# WORK TO COMPLETE
Read the data and repeat it in full, exactly.

# RECORDS SUPPLIED
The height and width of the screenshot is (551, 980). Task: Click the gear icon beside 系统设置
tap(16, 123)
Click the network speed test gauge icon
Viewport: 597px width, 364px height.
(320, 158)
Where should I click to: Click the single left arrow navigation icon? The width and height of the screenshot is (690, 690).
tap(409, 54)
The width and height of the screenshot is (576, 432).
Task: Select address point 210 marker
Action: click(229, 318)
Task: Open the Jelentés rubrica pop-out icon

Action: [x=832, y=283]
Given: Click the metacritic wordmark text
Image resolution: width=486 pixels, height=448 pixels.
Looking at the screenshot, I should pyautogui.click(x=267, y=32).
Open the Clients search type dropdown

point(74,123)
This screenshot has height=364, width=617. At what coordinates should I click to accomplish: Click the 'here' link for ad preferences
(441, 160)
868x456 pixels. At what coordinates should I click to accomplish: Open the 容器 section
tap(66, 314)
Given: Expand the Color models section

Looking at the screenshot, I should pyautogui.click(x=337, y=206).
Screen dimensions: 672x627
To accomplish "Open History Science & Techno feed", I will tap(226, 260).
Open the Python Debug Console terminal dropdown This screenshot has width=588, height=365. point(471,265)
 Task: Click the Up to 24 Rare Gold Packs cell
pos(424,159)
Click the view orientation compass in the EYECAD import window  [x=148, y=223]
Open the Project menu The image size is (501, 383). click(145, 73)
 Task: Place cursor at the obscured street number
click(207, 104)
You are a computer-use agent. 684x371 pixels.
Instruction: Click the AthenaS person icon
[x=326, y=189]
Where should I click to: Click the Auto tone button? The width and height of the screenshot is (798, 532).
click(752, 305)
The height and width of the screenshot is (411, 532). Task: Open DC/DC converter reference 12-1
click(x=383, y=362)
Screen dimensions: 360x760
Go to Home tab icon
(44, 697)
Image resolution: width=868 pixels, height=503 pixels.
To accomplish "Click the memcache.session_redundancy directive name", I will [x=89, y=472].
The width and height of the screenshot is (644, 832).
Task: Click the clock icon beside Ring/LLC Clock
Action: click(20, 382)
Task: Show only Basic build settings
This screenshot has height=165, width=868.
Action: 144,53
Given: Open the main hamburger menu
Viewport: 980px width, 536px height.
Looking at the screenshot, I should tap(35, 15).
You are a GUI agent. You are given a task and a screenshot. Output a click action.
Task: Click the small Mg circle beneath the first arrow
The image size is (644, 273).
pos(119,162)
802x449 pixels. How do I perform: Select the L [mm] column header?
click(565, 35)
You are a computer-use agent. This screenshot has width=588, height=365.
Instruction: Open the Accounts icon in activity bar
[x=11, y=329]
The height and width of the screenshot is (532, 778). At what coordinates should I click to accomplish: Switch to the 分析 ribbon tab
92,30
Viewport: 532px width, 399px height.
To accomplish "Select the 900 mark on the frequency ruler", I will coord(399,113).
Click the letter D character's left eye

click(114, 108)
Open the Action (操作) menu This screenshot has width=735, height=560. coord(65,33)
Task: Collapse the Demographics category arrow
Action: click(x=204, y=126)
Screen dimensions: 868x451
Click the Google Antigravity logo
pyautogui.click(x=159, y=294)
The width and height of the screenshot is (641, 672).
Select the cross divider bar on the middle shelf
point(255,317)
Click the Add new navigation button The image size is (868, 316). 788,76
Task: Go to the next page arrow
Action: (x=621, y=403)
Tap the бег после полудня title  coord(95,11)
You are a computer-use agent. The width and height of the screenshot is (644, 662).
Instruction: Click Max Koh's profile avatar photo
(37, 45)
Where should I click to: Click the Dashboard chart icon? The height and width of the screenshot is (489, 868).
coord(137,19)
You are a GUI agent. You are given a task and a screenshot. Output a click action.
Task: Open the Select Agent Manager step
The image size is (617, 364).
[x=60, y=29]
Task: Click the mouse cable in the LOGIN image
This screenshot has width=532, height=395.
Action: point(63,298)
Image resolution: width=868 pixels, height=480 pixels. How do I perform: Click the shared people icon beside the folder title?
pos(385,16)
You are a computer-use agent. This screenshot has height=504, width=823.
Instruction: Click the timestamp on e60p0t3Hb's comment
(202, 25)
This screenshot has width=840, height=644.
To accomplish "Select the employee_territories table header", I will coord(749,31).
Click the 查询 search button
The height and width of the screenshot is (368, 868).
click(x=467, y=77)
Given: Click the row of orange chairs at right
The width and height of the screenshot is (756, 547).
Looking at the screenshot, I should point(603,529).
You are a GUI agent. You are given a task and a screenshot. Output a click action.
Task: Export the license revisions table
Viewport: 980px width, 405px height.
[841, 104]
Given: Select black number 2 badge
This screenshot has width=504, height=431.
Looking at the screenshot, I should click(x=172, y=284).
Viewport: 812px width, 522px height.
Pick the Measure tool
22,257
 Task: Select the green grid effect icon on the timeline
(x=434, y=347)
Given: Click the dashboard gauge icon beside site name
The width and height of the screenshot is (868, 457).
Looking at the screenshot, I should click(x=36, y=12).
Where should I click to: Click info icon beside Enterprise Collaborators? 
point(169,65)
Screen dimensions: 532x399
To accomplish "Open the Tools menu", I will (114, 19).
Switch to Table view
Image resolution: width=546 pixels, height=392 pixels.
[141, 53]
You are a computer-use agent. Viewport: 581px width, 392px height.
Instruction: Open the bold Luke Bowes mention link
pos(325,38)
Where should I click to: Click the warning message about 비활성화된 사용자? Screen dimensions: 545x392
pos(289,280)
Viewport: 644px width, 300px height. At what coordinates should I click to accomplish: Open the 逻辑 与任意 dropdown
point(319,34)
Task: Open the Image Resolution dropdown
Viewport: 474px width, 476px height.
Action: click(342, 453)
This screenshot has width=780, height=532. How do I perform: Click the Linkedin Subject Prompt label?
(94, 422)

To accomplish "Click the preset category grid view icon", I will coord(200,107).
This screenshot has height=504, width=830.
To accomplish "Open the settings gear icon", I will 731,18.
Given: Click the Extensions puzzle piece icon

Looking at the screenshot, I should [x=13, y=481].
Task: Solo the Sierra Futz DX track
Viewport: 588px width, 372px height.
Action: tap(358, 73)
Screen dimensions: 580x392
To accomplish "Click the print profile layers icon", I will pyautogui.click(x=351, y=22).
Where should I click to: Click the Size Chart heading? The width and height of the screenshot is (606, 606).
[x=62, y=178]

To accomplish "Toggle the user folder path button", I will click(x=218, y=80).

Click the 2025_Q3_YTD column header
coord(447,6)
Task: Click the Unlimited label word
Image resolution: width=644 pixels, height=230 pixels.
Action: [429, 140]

# EXPECTED ANSWER
The height and width of the screenshot is (551, 980). Task: Click the gear icon beside 系统设置
tap(16, 123)
Click the network speed test gauge icon
Viewport: 597px width, 364px height.
(320, 158)
Where should I click to: Click the single left arrow navigation icon? The width and height of the screenshot is (690, 690).
tap(409, 54)
The width and height of the screenshot is (576, 432).
Task: Select address point 210 marker
Action: click(229, 318)
Task: Open the Jelentés rubrica pop-out icon

Action: [x=832, y=283]
Given: Click the metacritic wordmark text
Image resolution: width=486 pixels, height=448 pixels.
Looking at the screenshot, I should pyautogui.click(x=267, y=32).
Open the Clients search type dropdown

point(74,123)
This screenshot has height=364, width=617. At what coordinates should I click to accomplish: Click the 'here' link for ad preferences
(441, 160)
868x456 pixels. At what coordinates should I click to accomplish: Open the 容器 section
tap(66, 314)
Given: Expand the Color models section

Looking at the screenshot, I should pyautogui.click(x=337, y=206).
Screen dimensions: 672x627
To accomplish "Open History Science & Techno feed", I will tap(226, 260).
Open the Python Debug Console terminal dropdown This screenshot has width=588, height=365. point(471,265)
 Task: Click the Up to 24 Rare Gold Packs cell
pos(424,159)
Click the view orientation compass in the EYECAD import window  [x=148, y=223]
Open the Project menu The image size is (501, 383). click(145, 73)
 Task: Place cursor at the obscured street number
click(207, 104)
You are a computer-use agent. 684x371 pixels.
Instruction: Click the AthenaS person icon
[x=326, y=189]
Where should I click to: Click the Auto tone button? The width and height of the screenshot is (798, 532).
click(752, 305)
The height and width of the screenshot is (411, 532). Task: Open DC/DC converter reference 12-1
click(x=383, y=362)
Screen dimensions: 360x760
Go to Home tab icon
(44, 697)
Image resolution: width=868 pixels, height=503 pixels.
To accomplish "Click the memcache.session_redundancy directive name", I will [x=89, y=472].
The width and height of the screenshot is (644, 832).
Task: Click the clock icon beside Ring/LLC Clock
Action: click(20, 382)
Task: Show only Basic build settings
This screenshot has height=165, width=868.
Action: 144,53
Given: Open the main hamburger menu
Viewport: 980px width, 536px height.
Looking at the screenshot, I should tap(35, 15).
You are a GUI agent. You are given a task and a screenshot. Output a click action.
Task: Click the small Mg circle beneath the first arrow
The image size is (644, 273).
pos(119,162)
802x449 pixels. How do I perform: Select the L [mm] column header?
click(565, 35)
You are a computer-use agent. This screenshot has width=588, height=365.
Instruction: Open the Accounts icon in activity bar
[x=11, y=329]
The height and width of the screenshot is (532, 778). At what coordinates should I click to accomplish: Switch to the 分析 ribbon tab
92,30
Viewport: 532px width, 399px height.
To accomplish "Select the 900 mark on the frequency ruler", I will coord(399,113).
Click the letter D character's left eye

click(114, 108)
Open the Action (操作) menu This screenshot has width=735, height=560. coord(65,33)
Task: Collapse the Demographics category arrow
Action: click(x=204, y=126)
Screen dimensions: 868x451
Click the Google Antigravity logo
pyautogui.click(x=159, y=294)
The width and height of the screenshot is (641, 672).
Select the cross divider bar on the middle shelf
point(255,317)
Click the Add new navigation button The image size is (868, 316). 788,76
Task: Go to the next page arrow
Action: (x=621, y=403)
Tap the бег после полудня title  coord(95,11)
You are a computer-use agent. The width and height of the screenshot is (644, 662).
Instruction: Click Max Koh's profile avatar photo
(37, 45)
Where should I click to: Click the Dashboard chart icon? The height and width of the screenshot is (489, 868).
coord(137,19)
You are a GUI agent. You are given a task and a screenshot. Output a click action.
Task: Open the Select Agent Manager step
The image size is (617, 364).
[x=60, y=29]
Task: Click the mouse cable in the LOGIN image
This screenshot has width=532, height=395.
Action: point(63,298)
Image resolution: width=868 pixels, height=480 pixels. How do I perform: Click the shared people icon beside the folder title?
pos(385,16)
You are a computer-use agent. This screenshot has height=504, width=823.
Instruction: Click the timestamp on e60p0t3Hb's comment
(202, 25)
This screenshot has width=840, height=644.
To accomplish "Select the employee_territories table header", I will coord(749,31).
Click the 查询 search button
The height and width of the screenshot is (368, 868).
click(x=467, y=77)
Given: Click the row of orange chairs at right
The width and height of the screenshot is (756, 547).
Looking at the screenshot, I should point(603,529).
You are a GUI agent. You are given a task and a screenshot. Output a click action.
Task: Export the license revisions table
Viewport: 980px width, 405px height.
[841, 104]
Given: Select black number 2 badge
This screenshot has width=504, height=431.
Looking at the screenshot, I should click(x=172, y=284).
Viewport: 812px width, 522px height.
Pick the Measure tool
22,257
 Task: Select the green grid effect icon on the timeline
(x=434, y=347)
Given: Click the dashboard gauge icon beside site name
The width and height of the screenshot is (868, 457).
Looking at the screenshot, I should click(x=36, y=12).
Where should I click to: Click info icon beside Enterprise Collaborators? 
point(169,65)
Screen dimensions: 532x399
To accomplish "Open the Tools menu", I will (114, 19).
Switch to Table view
Image resolution: width=546 pixels, height=392 pixels.
[141, 53]
You are a computer-use agent. Viewport: 581px width, 392px height.
Instruction: Open the bold Luke Bowes mention link
pos(325,38)
Where should I click to: Click the warning message about 비활성화된 사용자? Screen dimensions: 545x392
pos(289,280)
Viewport: 644px width, 300px height. At what coordinates should I click to accomplish: Open the 逻辑 与任意 dropdown
point(319,34)
Task: Open the Image Resolution dropdown
Viewport: 474px width, 476px height.
Action: click(342, 453)
This screenshot has width=780, height=532. How do I perform: Click the Linkedin Subject Prompt label?
(94, 422)

To accomplish "Click the preset category grid view icon", I will coord(200,107).
This screenshot has height=504, width=830.
To accomplish "Open the settings gear icon", I will 731,18.
Given: Click the Extensions puzzle piece icon

Looking at the screenshot, I should [x=13, y=481].
Task: Solo the Sierra Futz DX track
Viewport: 588px width, 372px height.
Action: tap(358, 73)
Screen dimensions: 580x392
To accomplish "Click the print profile layers icon", I will pyautogui.click(x=351, y=22).
Where should I click to: Click the Size Chart heading? The width and height of the screenshot is (606, 606).
[x=62, y=178]

To accomplish "Toggle the user folder path button", I will click(x=218, y=80).

Click the 2025_Q3_YTD column header
coord(447,6)
Task: Click the Unlimited label word
Image resolution: width=644 pixels, height=230 pixels.
Action: [429, 140]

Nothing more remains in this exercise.